Search code examples
c++re2

how to use RE2 library when match arguments are unknown


I am not able to use RE2::FullMatchN when the number of match arguments are determined at run time.

const RE2::Arg* args[10];
int n;
bool match = RE2::FullMatchN("abcd@abcd.com", "([^ @]+)@([^ @]+)", args, n);

At the end, I want to obtain 2 strings in above example - abcd and abcd.com


Solution

  • You can use RE2 as an object. If RE2 object has successfully parsed regex you can call NumberOfCapturingGroups() method.
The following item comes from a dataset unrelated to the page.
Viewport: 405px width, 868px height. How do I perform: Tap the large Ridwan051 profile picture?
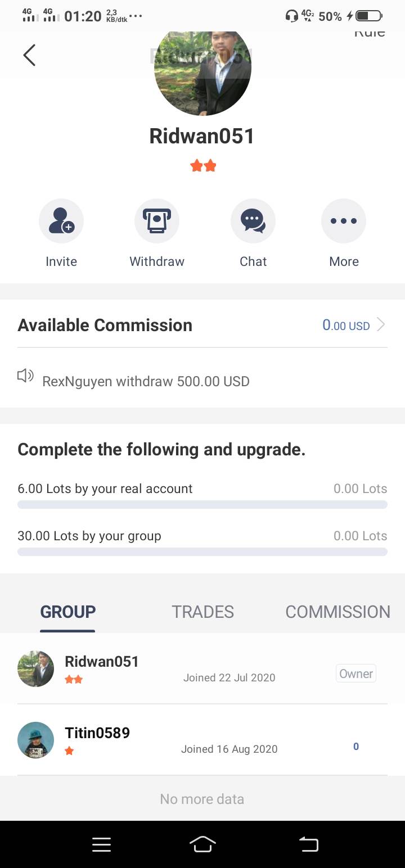[x=203, y=70]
Knowing how many capturing groups there are you can dynamically allocate an array of pointers to RE2::Arg.

    Here an example function:

    I also suggest you to wrap regex in '(' - ')' since re2 does not return by default 0th argument for full match as many other APIs do.
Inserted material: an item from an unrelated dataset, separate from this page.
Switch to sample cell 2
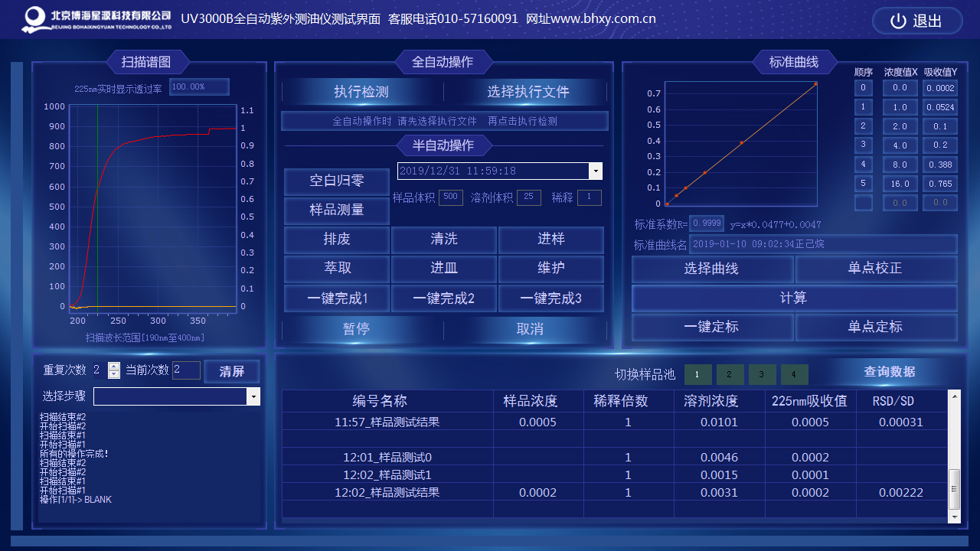The height and width of the screenshot is (551, 980). coord(730,374)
    bool re2_full_match(const std::string & pattern, const std::string & str, std::vector<std::string> & results)
    {
        std::string wrapped_pattern = "(" + pattern + ")";
        RE2::Options opt;
        opt.set_log_errors(false);
        opt.set_case_sensitive(false);
        opt.set_utf8(false);
        RE2 re2(wrapped_pattern, opt);
        if (!re2.ok()) {
            /// Failed to compile regular expression.
            return false;
        }
    
        /// Argument vector.
        std::vector<RE2::Arg> arguments;
        /// Vercor of pointers to arguments.
        std::vector<RE2::Arg *> arguments_ptrs;
    
        /// Get number of arguments.
        std::size_t args_count = re2.NumberOfCapturingGroups();
    
        /// Adjust vectors sizes.
        arguments.resize(args_count);
        arguments_ptrs.resize(args_count);
        results.resize(args_count);
        /// Capture pointers to stack objects and result object in vector..
        for (std::size_t i = 0; i < args_count; ++i) {
            /// Bind argument to string from vector.
            arguments[i] = &results[i];
            /// Save pointer to argument.
            arguments_ptrs[i] = &arguments[i];
        }
    
        return RE2::FullMatchN(StringPiece(str), re2, arguments_ptrs.data(), args_count);
    }
    

    But in the spirit of regex I suggest you to use ^....$ instead of full_match, and rename full_match to find:

    bool re2_find(const std::string & pattern, const std::string & str, std::vector<std::string> & results)
    {
        std::string wrapped_pattern = "(" + pattern + ")";
        RE2::Options opt;
        opt.set_log_errors(false);
        opt.set_case_sensitive(false);
        opt.set_utf8(false);
        RE2 re2(wrapped_pattern, opt);
        if (!re2.ok()) {
            /// Failed to compile regular expression.
            return false;
        }
    
        /// Argument vector.
        std::vector<RE2::Arg> arguments;
        /// Vercor of pointers to arguments.
        std::vector<RE2::Arg *> arguments_ptrs;
    
        /// Get number of arguments.
        std::size_t args_count = re2.NumberOfCapturingGroups();
    
        /// Adjust vectors sizes.
        arguments.resize(args_count);
        arguments_ptrs.resize(args_count);
        results.resize(args_count);
        /// Capture pointers to stack objects and result object in vector..
        for (std::size_t i = 0; i < args_count; ++i) {
            /// Bind argument to string from vector.
            arguments[i] = &results[i];
            /// Save pointer to argument.
            arguments_ptrs[i] = &arguments[i];
        }
    
        StringPiece piece(str);
        return RE2::FindAndConsumeN(&piece, re2, arguments_ptrs.data(), args_count);
    }